The frustrating part of the sequence is that rather than challenging either of those borderline and reviewable moments, Payton was more concerned with going all mama badger on Russell Wilson in front of a national television audience.

The frustrating part of the sequence is that after a bogus offsides penalty on guard Quinn Meinerz turned multiple touchdowns into fourth-and-goal at the Lions 5, Teflon Sean, down 21 to a good team, elected to kick a meaningless 23-yard field goal.

With 46 seconds left in the third quarter.

On the road.

Against an offense that your defense had shown few signs of stopping.

The frustrating part of the sequence is that, although Payton had 15 minutes and change left to play with, instead of throwing a red flag, the man threw in the towel. With his 7-6 team in the middle of a playoff chase.

“Yeah, that was tough,” Broncos right tackle Mike McGlinchey said of the Lions’ 42-17 whupping.

“I don’t know that it had any bearing on the outcome of the game, but yeah, you’ve got to punch that in. You can’t leave that up to a judgement call. You’ve got to make that clear and obvious and get that done (in the red zone).”

The frustrating part of the sequence is that Payton’s Obi Wan Kenobi got absolutely lapped by Dan Campbell’s Anakin Skywalker.

Literally, in most cases. The 7-7 Broncos are brash but blemished, the sort of team the AFC elite are secretly rooting to see crash the party as a No. 7 seed because of nights just like the one that fried our retinas in the Motor City.

Because what kryptonite is to Superman, speed is to the Broncos. It’s the NFL’s worst-kept secret: The Orange & Blue can bang with any roster in the circuit. But, Lord help ’em, they can’t keep up with the swifter ones. If the Dolphins are a Jaguar, the Lions are a Lambo, especially on Ford Field’s fast track.

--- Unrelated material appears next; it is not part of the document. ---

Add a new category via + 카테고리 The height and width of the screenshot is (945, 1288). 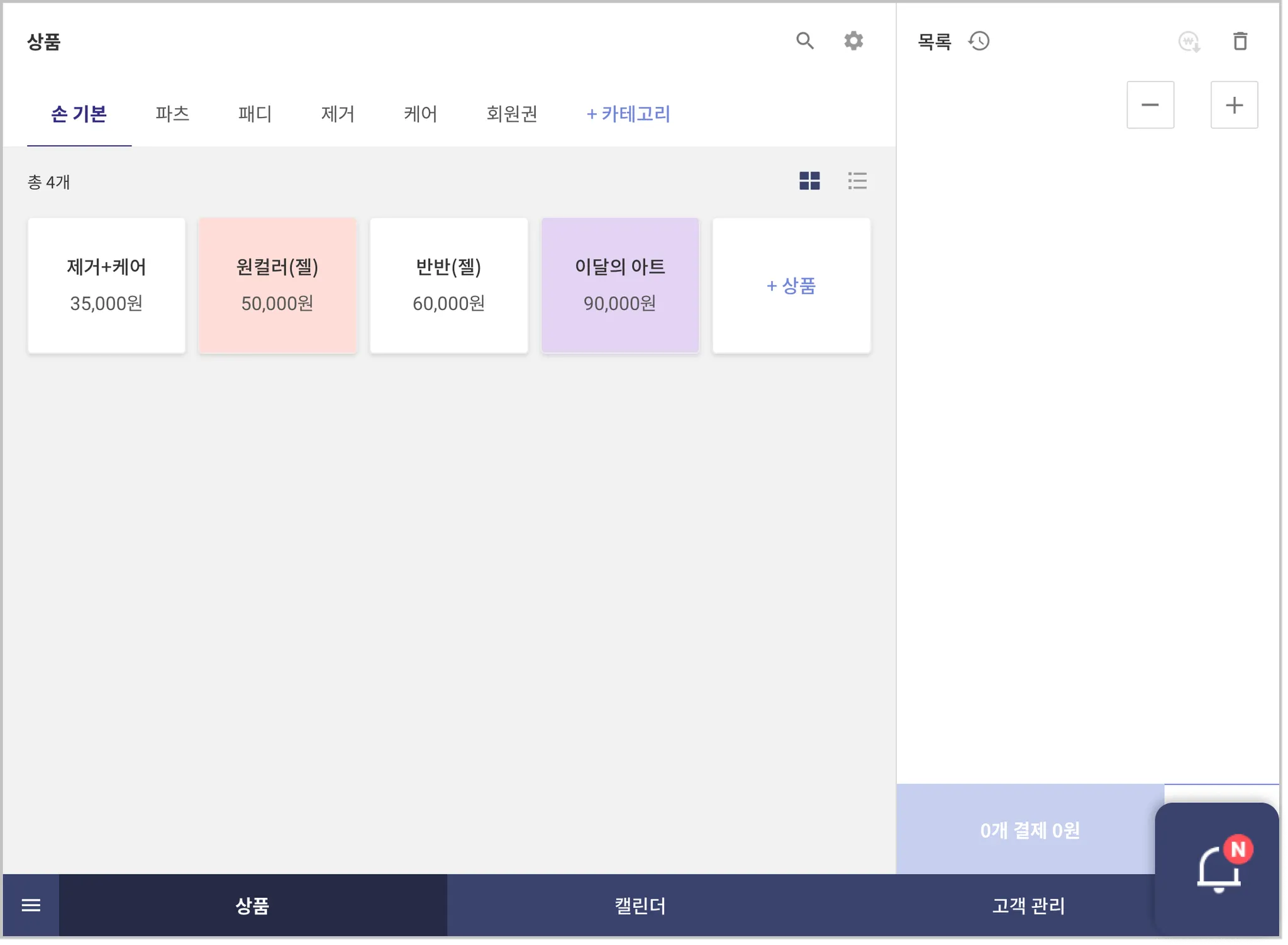(x=628, y=114)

“Listen, we knew they had good speed,” Payton said. “But certainly we hoped to play better.”

The frustrating part of the sequence is that when the scribes dared to ask Payton why he released half a Woody Hayes on Big Russ (who wasn’t great, granted), Baby Bill Parcells said he was “upset about the (off-sides) call … listen: What I talk with Russell about is none of your Business.”

The frustrating part of the sequence is that the coach’s first sentence was probably a bald-faced fib.

And even if what Payton says to Wilson is somehow redacted under the auspices of “quarterback-coach privilege,” how he talks with the Big Russ? It’s all of Broncos Country’s Business.

Because that relationship, and Baby Bill’s comfort level with it relative to Wilson’s contract, is the lodestone that could save a franchise. Or sink it.

“Yeah,” Russ said when I asked if he felt he had Payton’s trust. “I mean, of course (I do). I think the biggest thing is, we’re trying to score a touchdown there … that’s our focus.

“You want to have a coach that’s passionate. And players that are too … and everything else. And so, we wanted to score a touchdown (there).”

The Riverboat Gambler settled for three.

I mean, if the point was to put as little on film as possible in advance of the last three winnable tussles against the Patriots, Chargers and Raiders, mission accomplished. But that doesn’t make it any less of a lousy flight plan. A loser’s flight plan.

“I think my biggest thing is always trying to focus on the next play,” Wilson said. “And unfortunately, those few (goal-line) plays … (we) didn’t get the touchdowns there. So that was the unfortunate part.”

It had plenty of company. In hindsight, maybe there’s a reason Payton didn’t toss a red flag when he had multiple chances. He was too busy reaching for the white one.